__DATA RECORDS__
=-=-=-=-=

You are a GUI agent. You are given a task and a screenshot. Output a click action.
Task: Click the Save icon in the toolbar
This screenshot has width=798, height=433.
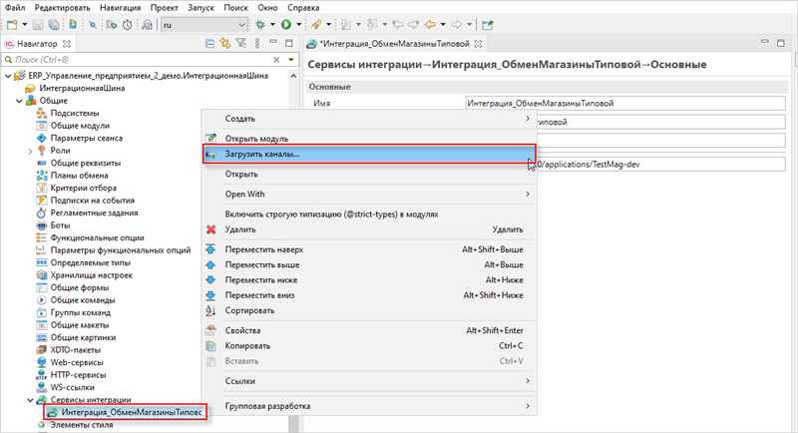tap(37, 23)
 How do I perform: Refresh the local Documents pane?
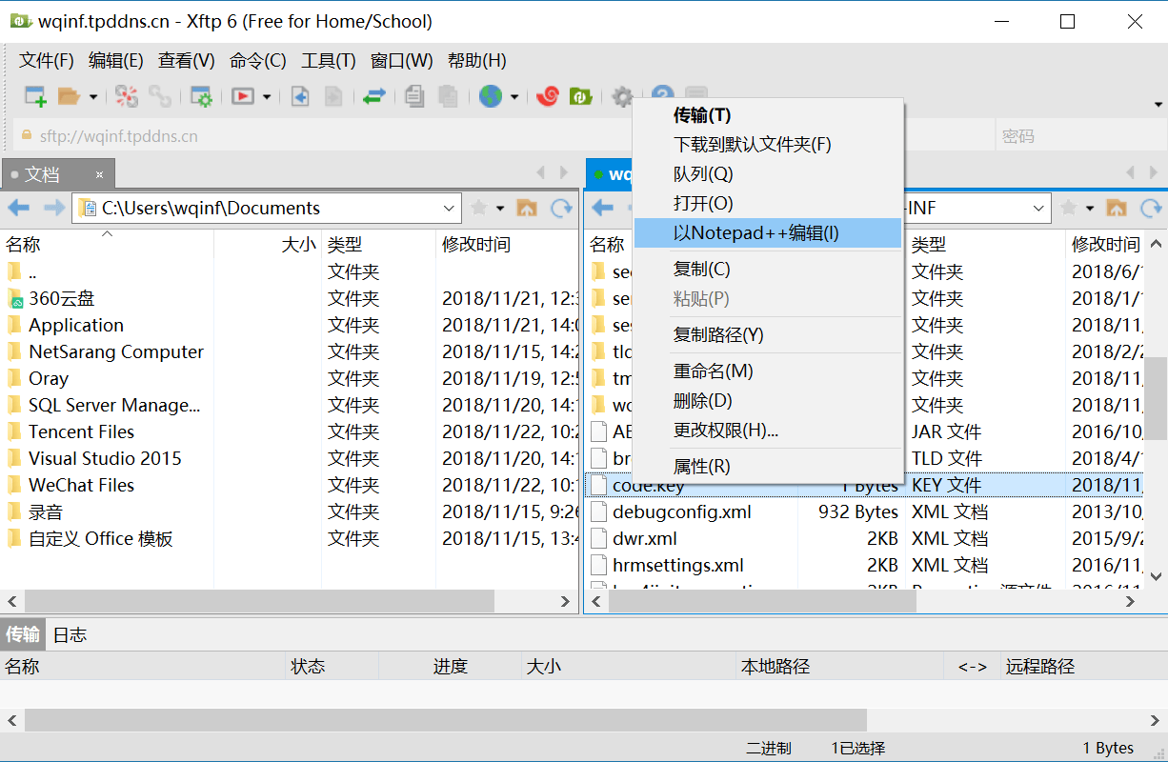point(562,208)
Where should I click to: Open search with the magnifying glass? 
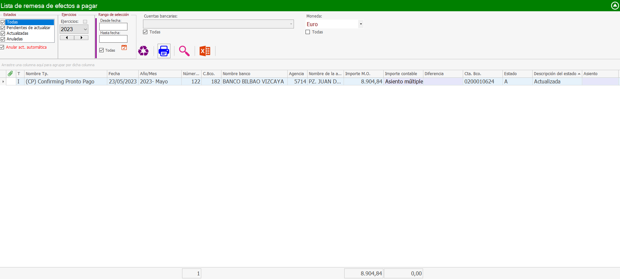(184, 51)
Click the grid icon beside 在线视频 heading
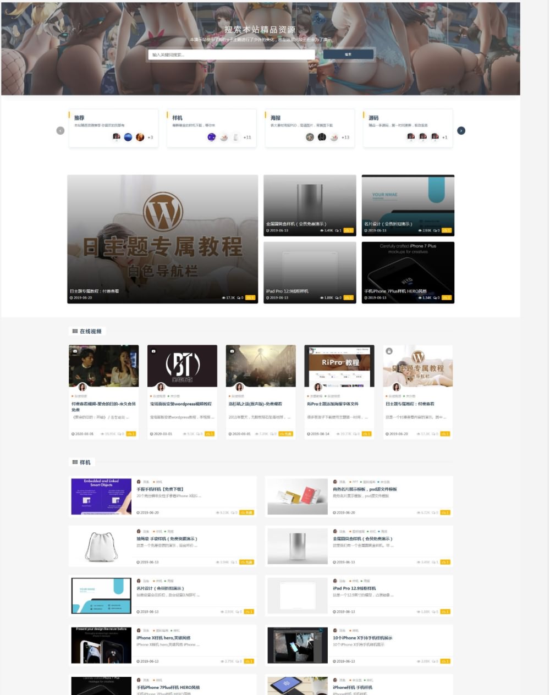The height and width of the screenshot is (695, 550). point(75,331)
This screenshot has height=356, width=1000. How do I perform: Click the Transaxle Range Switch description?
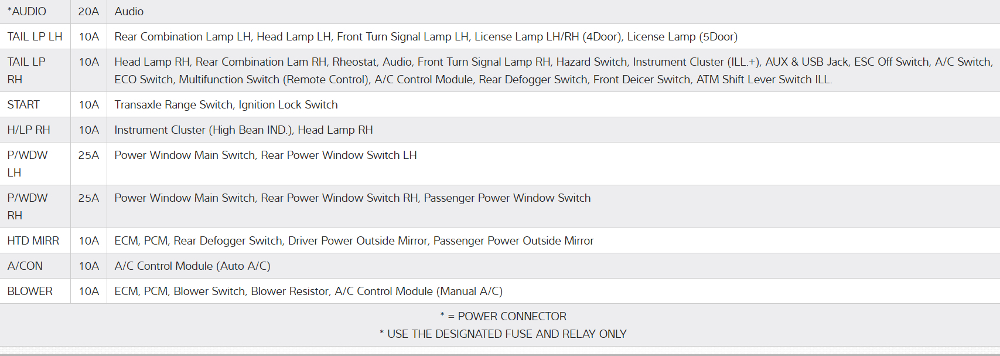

=-=-=-=-=

__TASK DIRECTIONS__
Return the complete material exactly as it appears, without images.

__FINISHED TASK__
You are a GUI agent. You are given a task and a screenshot. Output a click action.
Task: Click the Save icon in the toolbar
This screenshot has width=798, height=433.
tap(37, 23)
 How do I perform: Refresh the local Documents pane?
point(562,208)
Where should I click to: Open search with the magnifying glass? 
(184, 51)
Click the grid icon beside 在线视频 heading
The height and width of the screenshot is (695, 550). point(75,331)
This screenshot has height=356, width=1000. How do I perform: Click the Transaxle Range Switch description?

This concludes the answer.